The trustee selection is one of the most consequential decisions in dynasty trust design. For trusts intended to last in perpetuity, the trustee must be an institution — a corporate trust company with the legal permanence, regulatory oversight, and professional infrastructure to administer the trust across generations. The grantor should select an institution with experience in the chosen jurisdiction, a track record of working constructively with directed trust structures, and the administrative capability to handle complex assets like closely held business interests. The trust’s investment and distribution advisors should be individuals or entities with deep knowledge of the family’s values, goals, and financial circumstances.
Ongoing administration of a dynasty trust requires the same rigor as any irrevocable trust. Annual accountings must be prepared and provided to the beneficiaries, investment decisions must be documented, distribution decisions must be consistent with the trust’s distribution standards, and required tax filings must be made on time. For trusts with grantor trust status, the trust’s income is reported on the grantor’s personal return while the grantor is alive; after the grantor’s death, the trust becomes a non-grantor trust and files its own return. The transition from grantor trust status at the grantor’s death requires careful planning to avoid unexpected income tax consequences for the trust or its beneficiaries.
Business owners who are approaching the sunset of the current elevated exemption amounts should treat the end of 2025 as an urgent planning deadline. The potential reduction of the GST exemption from approximately thirteen million dollars per individual to approximately seven million dollars means that a married couple who acts before the sunset can shelter an additional twelve million dollars of assets in dynasty trusts, permanently, at the current elevated exemption level. That twelve million dollars, sheltered now and growing in a perpetual dynasty trust, represents a generational planning opportunity that is time-sensitive. For founders and business owners whose company valuations are currently high, or who are approaching a liquidity event, the combination of urgency and opportunity is compelling.

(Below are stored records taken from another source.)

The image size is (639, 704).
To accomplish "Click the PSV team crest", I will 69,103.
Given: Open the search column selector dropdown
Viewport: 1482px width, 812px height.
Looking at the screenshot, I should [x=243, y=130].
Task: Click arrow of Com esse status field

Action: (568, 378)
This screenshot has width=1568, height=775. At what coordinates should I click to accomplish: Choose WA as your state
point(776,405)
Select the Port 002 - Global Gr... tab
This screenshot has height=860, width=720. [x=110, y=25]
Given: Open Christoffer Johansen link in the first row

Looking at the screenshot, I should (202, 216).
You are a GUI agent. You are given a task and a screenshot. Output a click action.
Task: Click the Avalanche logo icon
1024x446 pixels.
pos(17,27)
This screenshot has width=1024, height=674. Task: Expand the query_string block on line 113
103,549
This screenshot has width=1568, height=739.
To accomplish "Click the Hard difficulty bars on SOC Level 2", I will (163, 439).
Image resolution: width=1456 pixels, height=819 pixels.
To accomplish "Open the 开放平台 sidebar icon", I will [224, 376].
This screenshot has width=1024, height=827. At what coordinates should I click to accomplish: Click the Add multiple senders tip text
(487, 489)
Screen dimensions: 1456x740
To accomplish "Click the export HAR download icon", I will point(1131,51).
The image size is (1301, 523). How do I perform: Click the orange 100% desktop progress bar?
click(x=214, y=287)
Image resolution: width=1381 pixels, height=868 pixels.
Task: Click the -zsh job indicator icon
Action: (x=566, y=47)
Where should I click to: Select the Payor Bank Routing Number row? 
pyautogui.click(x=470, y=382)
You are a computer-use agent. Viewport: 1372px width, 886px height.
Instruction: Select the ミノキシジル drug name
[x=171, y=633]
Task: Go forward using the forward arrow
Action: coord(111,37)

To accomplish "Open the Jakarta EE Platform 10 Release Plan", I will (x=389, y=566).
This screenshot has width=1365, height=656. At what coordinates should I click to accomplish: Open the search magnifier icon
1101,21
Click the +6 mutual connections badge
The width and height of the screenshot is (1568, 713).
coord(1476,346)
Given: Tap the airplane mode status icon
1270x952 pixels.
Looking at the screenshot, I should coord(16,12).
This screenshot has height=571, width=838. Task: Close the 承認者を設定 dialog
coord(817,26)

Conclusion: The Dynasty Trust as the Apex of Multigenerational Planning
The dynasty trust, properly funded and properly administered, is the apex of multigenerational wealth transfer planning. It is the vehicle that captures and permanently protects the value transferred through GRATs, IDGTs, and family entities, ensuring that wealth built through decades of entrepreneurial effort is not systematically dismantled by the transfer tax system at each generational boundary. The GST exemption is the fuel that powers the dynasty trust — and because it can be leveraged by allocating it to low-value, high-growth assets, a relatively modest amount of exemption can protect an extraordinary amount of future wealth. For business owners who are building real, lasting wealth and who care about what happens to that wealth after they are gone, the dynasty trust is not a luxury or a curiosity. It is a necessity.